At the time of the interview, Mineweaser was trying to sort through a potential issue with Spanish instructors.

“We’re down one Spanish teacher with it with the way we’re set up right now,” Mineweaser said. “We have one person that’s emergency certified right now teaching Spanish. Next year, there’s potential that we could be down, up to three. So that would leave us with two for the whole district. Now I’m running into the situation where we have to start making decisions on what do we run.

“We have introductory to Spanish in eighth grade right now. It’s an elective class for our eighth graders, and it kind of gets them set for Spanish I. If we’re in the same situation as what I’m predicting could happen, I don’t think I can run that because I need those Spanish teachers for high school. We have to make program decisions, big program decisions, based off of certifications.”

During WCSD Committee meetings on April 24, board member Mary Passinger pointed out how the loss of teachers has affected course offerings in the district.

“At one point we offered in Warren County, you could have German, French, Spanish, Latin, and I’m pretty sure at least one school offered Russian for a while,” Passinger said. “And we are now down to Spanish.
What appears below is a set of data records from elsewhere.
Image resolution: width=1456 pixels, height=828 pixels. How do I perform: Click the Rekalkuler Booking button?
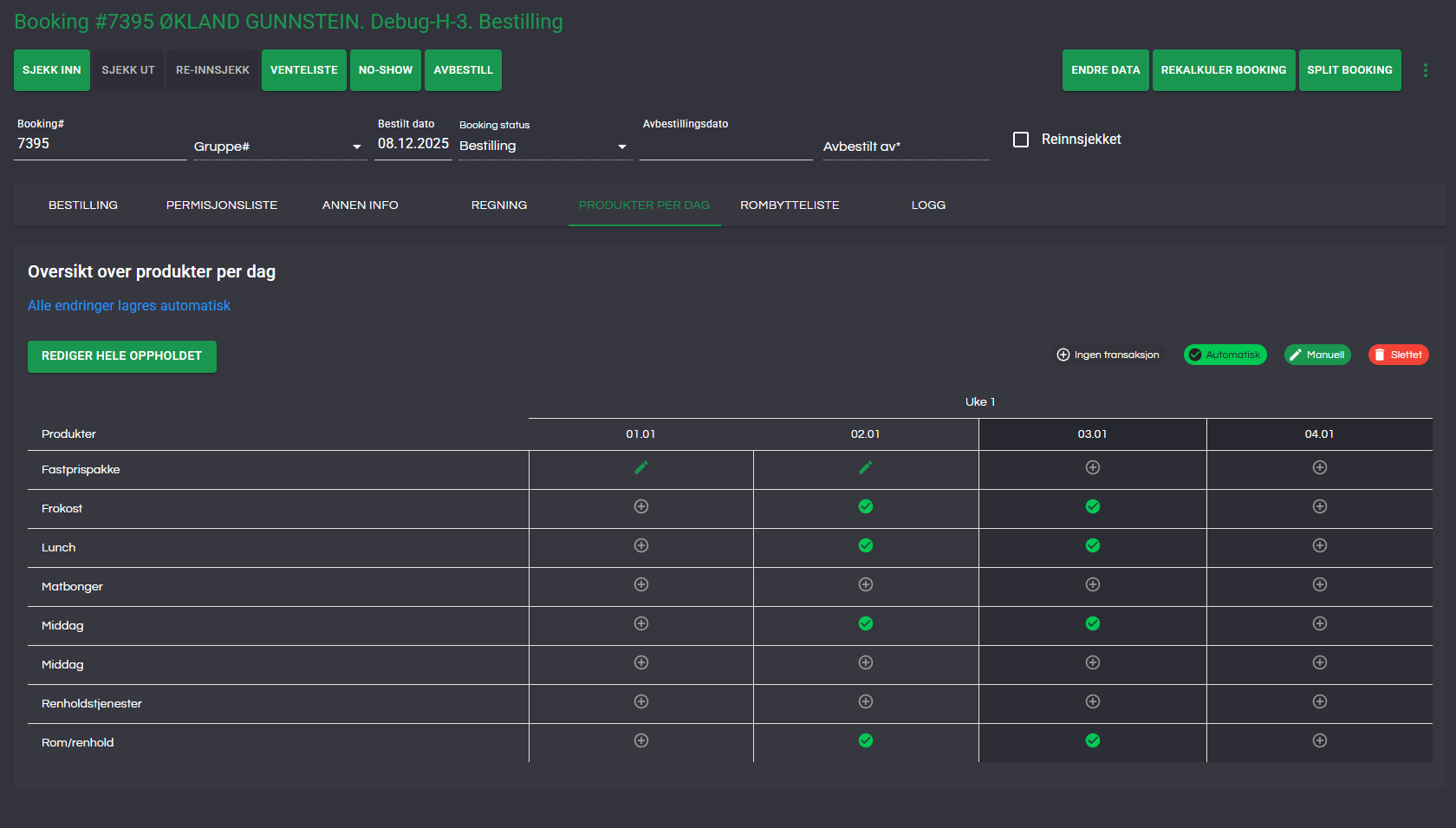1223,70
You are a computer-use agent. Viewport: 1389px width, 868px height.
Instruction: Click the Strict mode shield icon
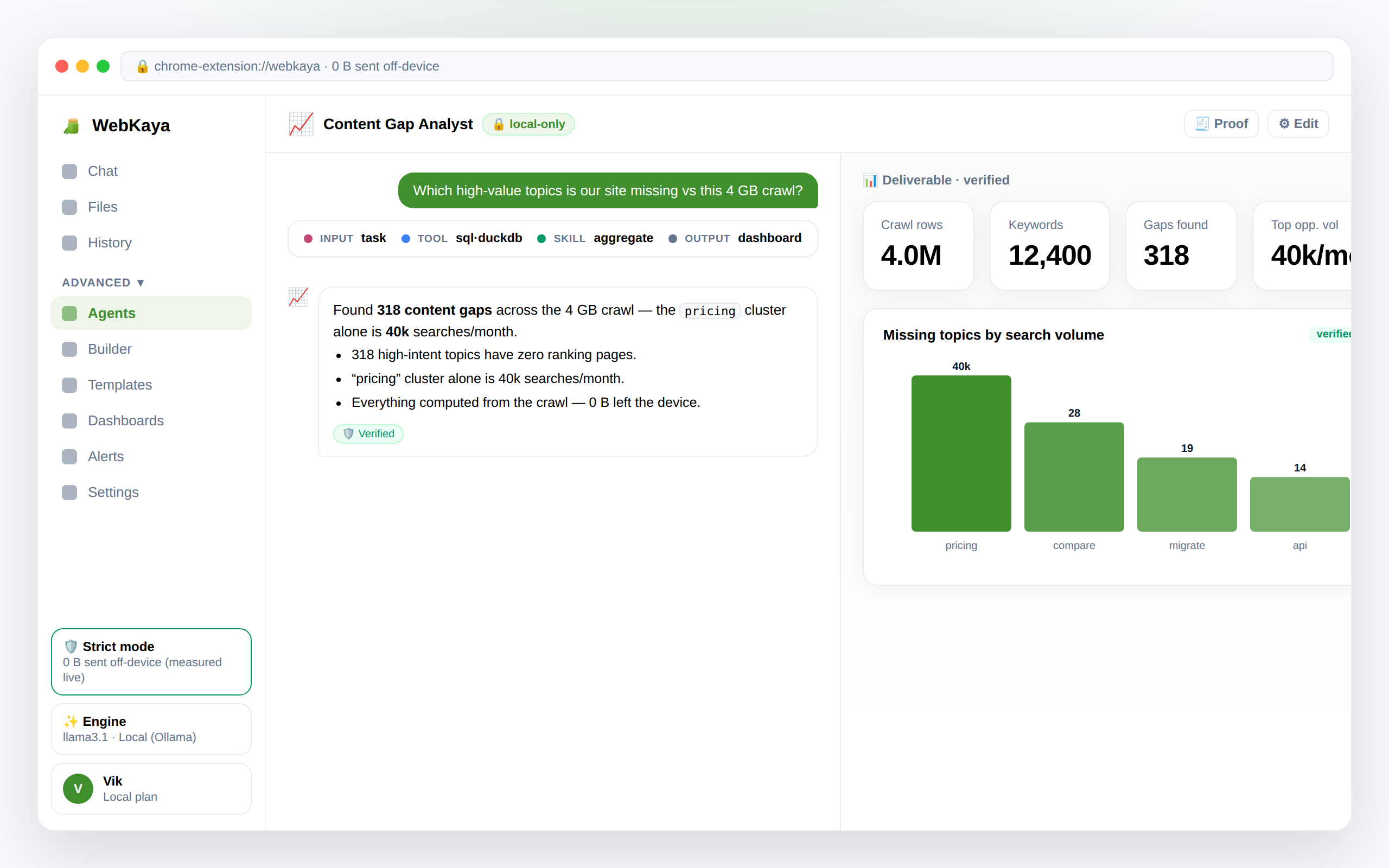71,647
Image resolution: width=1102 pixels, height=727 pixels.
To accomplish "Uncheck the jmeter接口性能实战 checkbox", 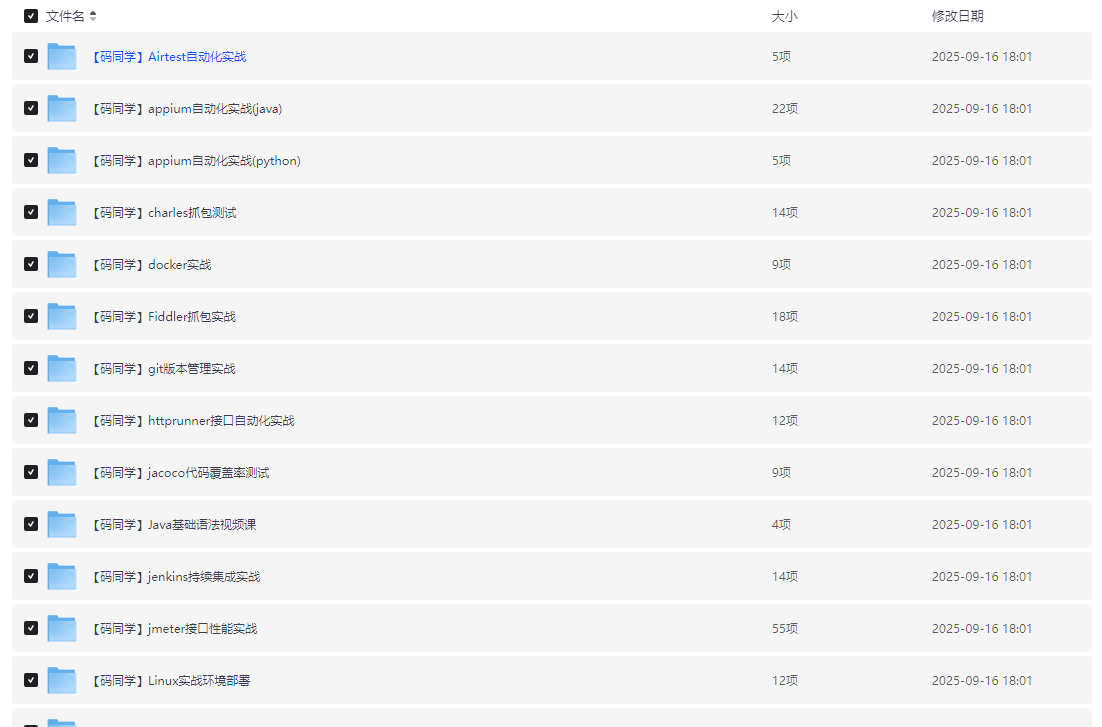I will coord(31,628).
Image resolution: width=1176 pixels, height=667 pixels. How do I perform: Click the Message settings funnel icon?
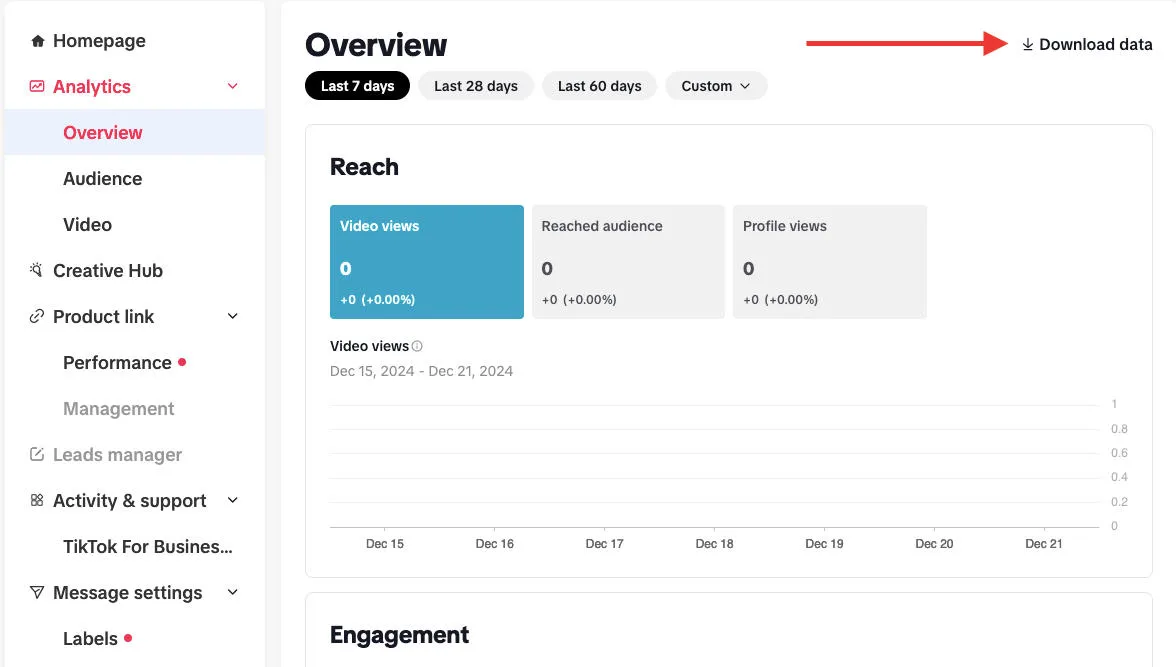tap(37, 593)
That’s it.”

The lack of certified teachers has also created an additional burden on those teachers who remain in the district. Teachers in smaller schools in the district are often left with multiple preps, sometimes double or triple the number of preps their counterparts in other schools have.

“A teacher prep is a course in which they teach that they have to prepare for,” Mineweaser said. “So when someone says we have a seven-period day, and you get one period, a planning period. So that’s like your, your 50 Minute, 40-minute block of time that is duty-free, right? So that’s your planning period, 40 to 50 minutes. And then the preps are how many different courses that you’re teaching throughout the day.”

During the interview with Your Daily Local, Mineweaser compared math teachers in two different schools. Teacher A had two preps, while Teacher B had six preps. That means while both teachers were teaching during six of the seven periods, Teacher A was teaching just two courses (e.g. Algebra I and Algebra II) while Teacher B was teaching six courses (e.g. Algebra I, Algebra II, Geometry, Pre-Calculus, Calculus, and Trigonometry).

“So (Teacher B)’’s teaching six completely different things, prepping for six lessons, where (Teacher A) is prepping for just two,” Stewart said.

That discrepancy will lead to current staff bidding for open positions within the district to reduce their workload.

“That math will come up and that person that has six preps will be like, ‘Wow, I can go there and only have two or three preps?’ And that’s happened,” Mineweaser said.

Stewart said the district is taking steps to be even more proactive in its approach to recruiting new certified teachers.

“Gary (Weber, the WCSD Director of Administrative Suppor Services) is reaching out to (college and university) admissions and various educational departments, and explaining some of the positions that we’d have open,” Stewart said. “We’re going to try to start inviting student teachers to our professional development, just like come on in and not charge them anything, but come in and experience what we do on professional development days.”

The issue is exacerbated by the steep decline in the number of students earning teacher certifications across the state. According to the PSU report, “from 2010-11 to 2020-21, the number of initial instate certificates awarded declined by 67%.”

According to that data, there were 15,031 initial instate certificates awarded in 2010-11 while there were just 5,440 awarded in 2020-21.

The 2023 Merrimack College Teacher Survey showed more than half of current teachers would not advise their younger selves to enter the profession, and 35% indicated they were considering leaving the profession altogether.

The Pennsylvania House of Representatives passed HB 141 on May 1, the “Grow Our Own Educators” bill designed to encourage paraprofessionals and other school support staff to obtain teaching certificates. The bill is still awaiting state senate approval.